Tout le Languedoc, tout le Midi même construit ses caves viticoles !
Bien sûr, chez nous, dont la Capitale est Carcassonne, avec des cépages importés de Syrie les gaulois et les romains furent les premiers à planter de la vigne. Mais les horizons prometteurs qu’offre maintenant la consommation croissante du vin par les classes dites populaires poussent grandement notre Languedoc, comme toutes les régions viticoles de notre pays d’ailleurs, dans une gigantesque course à la production ! Après avoir été jusqu’à la fin du dix-huitième siècle la plaque tournante du commerce drapier, l’Aude mise à présent sur le commerce du vin… pour que luise à nouveau la fortune, dit-on !
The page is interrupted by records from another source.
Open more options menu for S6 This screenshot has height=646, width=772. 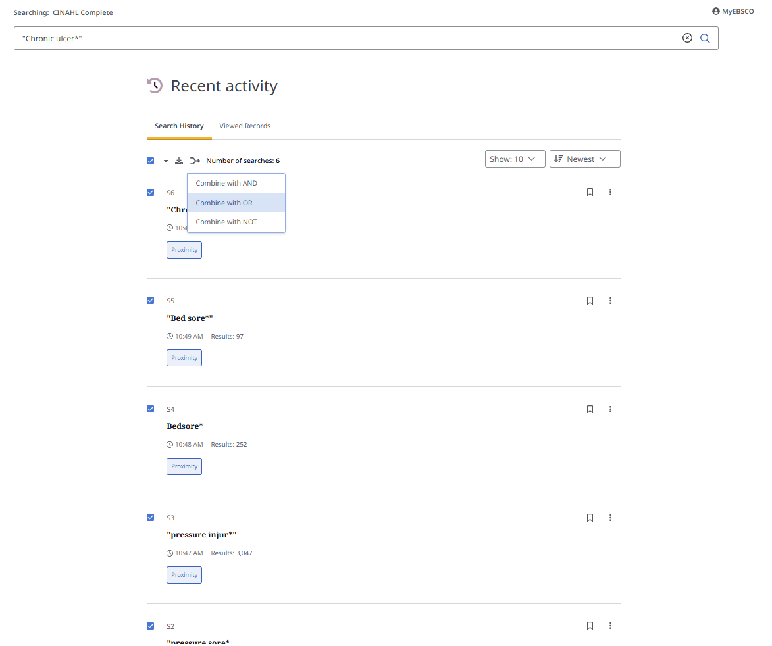610,192
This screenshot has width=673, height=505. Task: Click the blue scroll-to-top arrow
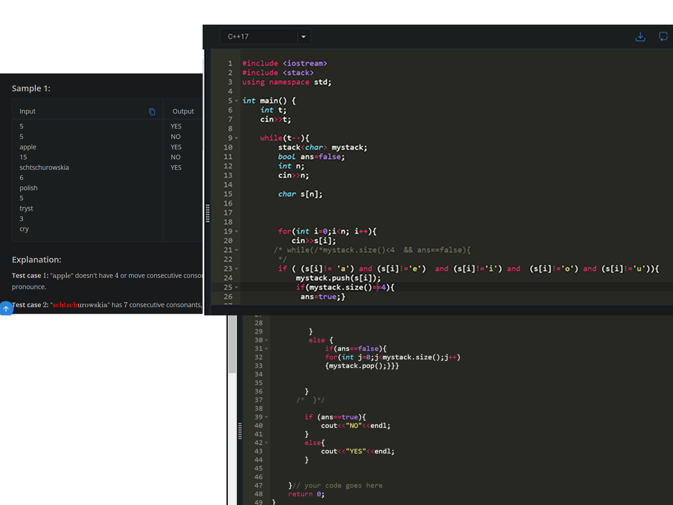[6, 309]

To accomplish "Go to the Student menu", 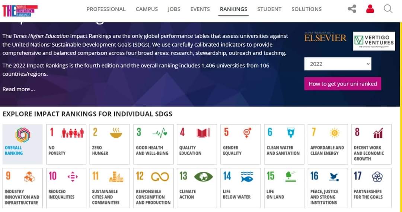I will click(x=269, y=9).
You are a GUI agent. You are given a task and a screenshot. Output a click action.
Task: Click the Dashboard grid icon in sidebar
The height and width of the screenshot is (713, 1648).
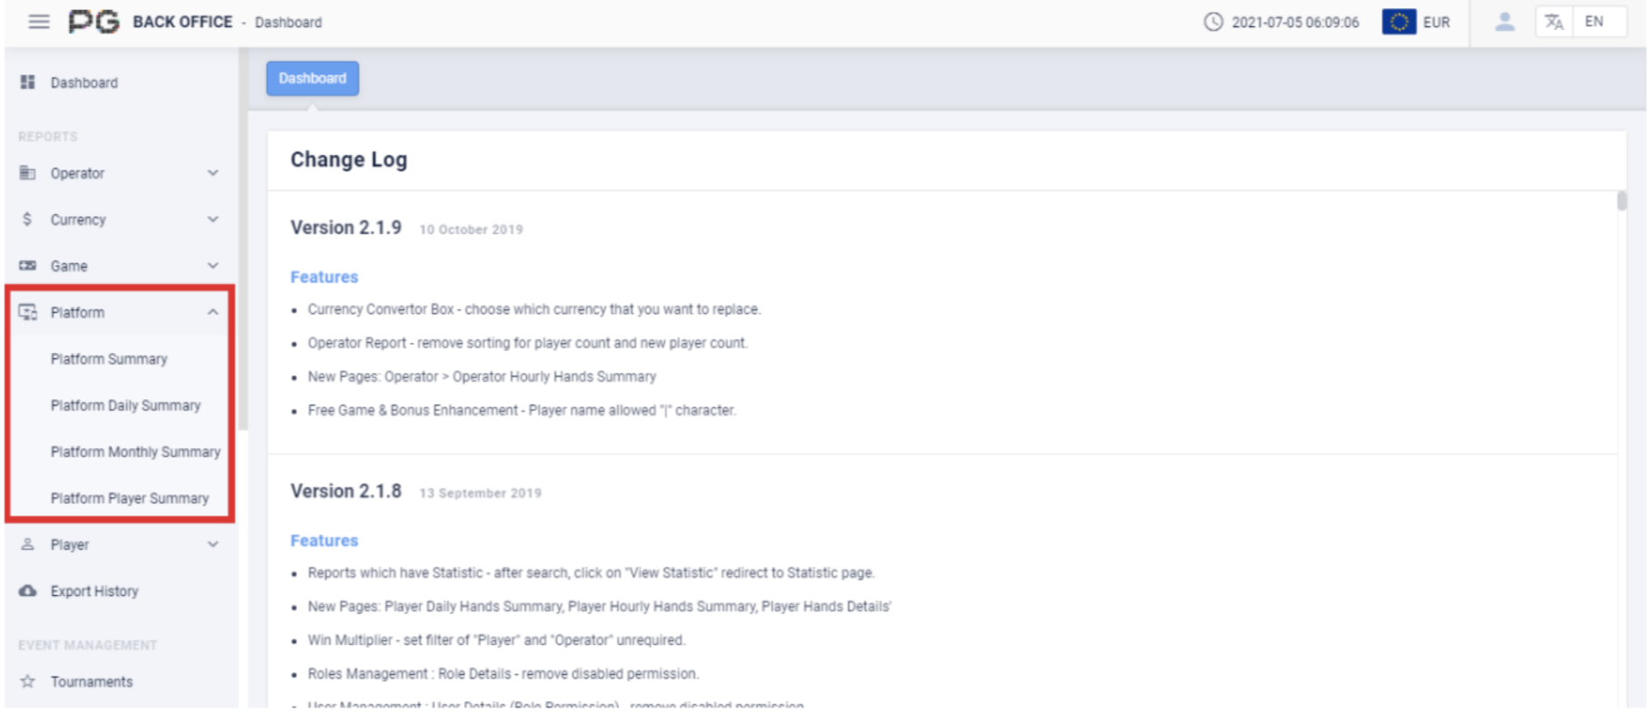coord(28,83)
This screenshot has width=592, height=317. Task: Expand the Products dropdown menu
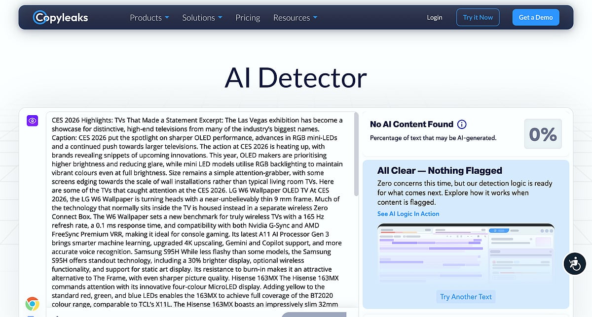pos(149,18)
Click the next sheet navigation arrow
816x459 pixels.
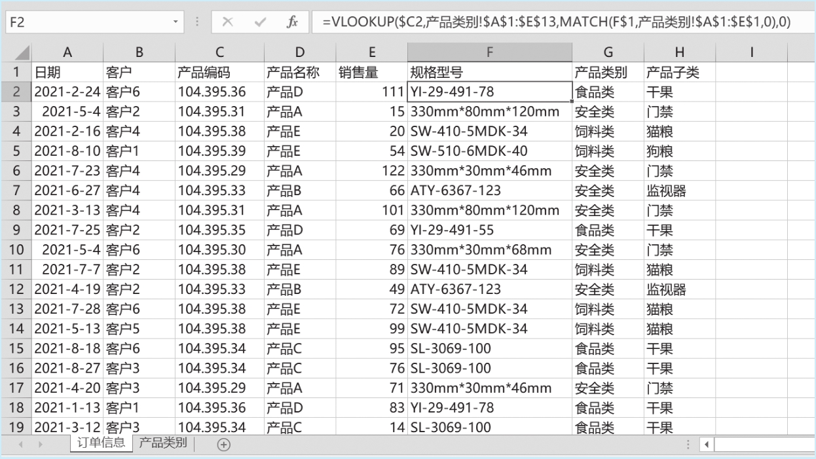[x=40, y=445]
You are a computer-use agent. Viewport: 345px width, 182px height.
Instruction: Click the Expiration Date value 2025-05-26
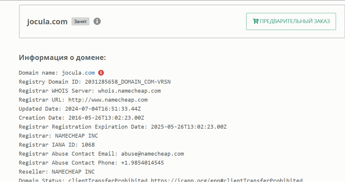[189, 127]
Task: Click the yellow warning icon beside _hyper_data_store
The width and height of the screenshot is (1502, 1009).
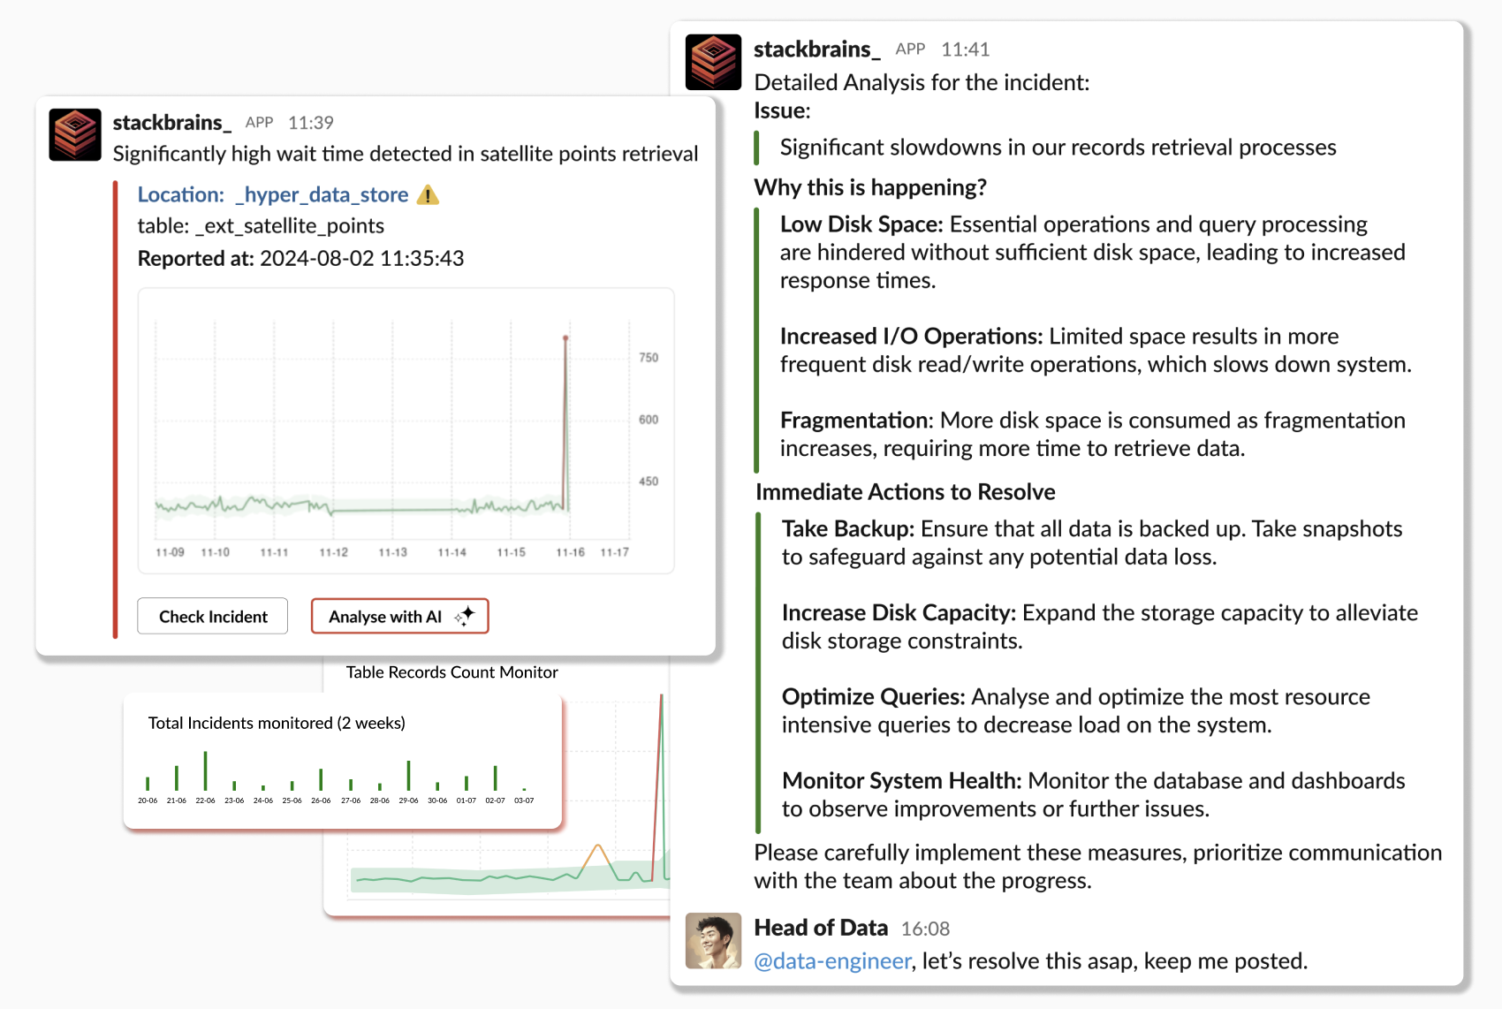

Il est entendu qu’un homme tel qu’Alphonse Coste-Reboulh, membre de la Société des Arts et Sciences de Carcassonne, dont il est même Président, assurant également les fonctions d’Inspecteur de la Société Française d’Archéologie pour le département de l’Aude, et écrivant que « Répandre l’instruction et développer l’intelligence et le goût, est certainement le premier devoir d’un peuple libre » n’allait passer à côté de cette opportunité économique, de cette évolution sociale, de cette révolution sociétale !
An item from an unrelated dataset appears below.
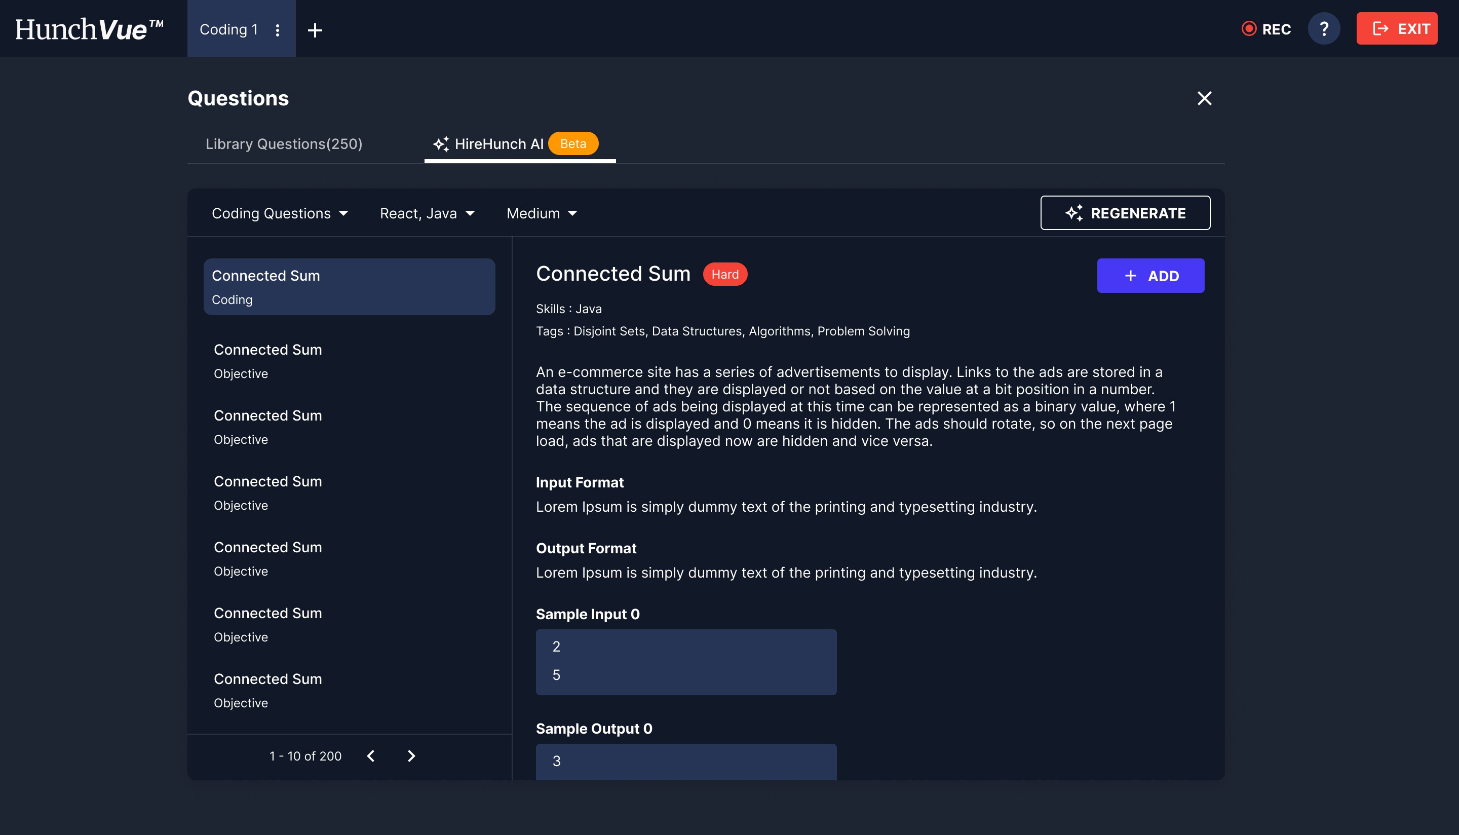
Task: Open the Coding 1 tab options menu
Action: pos(277,30)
Alphonse avait planté cinquante hectares de vigne dès mille huit-cent-soixante et nous étions là, ce dimanche, neuf ans plus tard, pour inaugurer sa splendide cave, pour cimenter d’un mortier plus chaud encore notre amitié, pour retrouver d’agréables connaissances et trinquer au nouvel épanouissement du département dont nous sommes le plus fiers au monde !
Le rendez-vous était fixé à onze heures. Comme nous sommes de proches voisins, au lieu de contourner le village et pénétrer dans la propriété par l’allée de la grande grille de fer forgé, côté cave, nous sommes entrés par une porte de service donnant sur la rue où nous vivons. Cette entrée est utilisée par les gens du château et les ouvriers de la propriété. Mon mari Joseph et moi-même étions les premiers arrivés. Alphonse Coste-Reboulh faisait les cent pas dans la cour ; l’homme est perpétuellement sur la montre ! Même si Alexander Pope disait cent ans plus tôt qu’« Il en est de nos jugements comme de nos montres ; aucune ne dit comme l’autre mais chacun se fie à la sienne » tous arriveraient bien assez tôt pour lever le verre à l’entente, à l’estime… et à la cave d’Alphonse !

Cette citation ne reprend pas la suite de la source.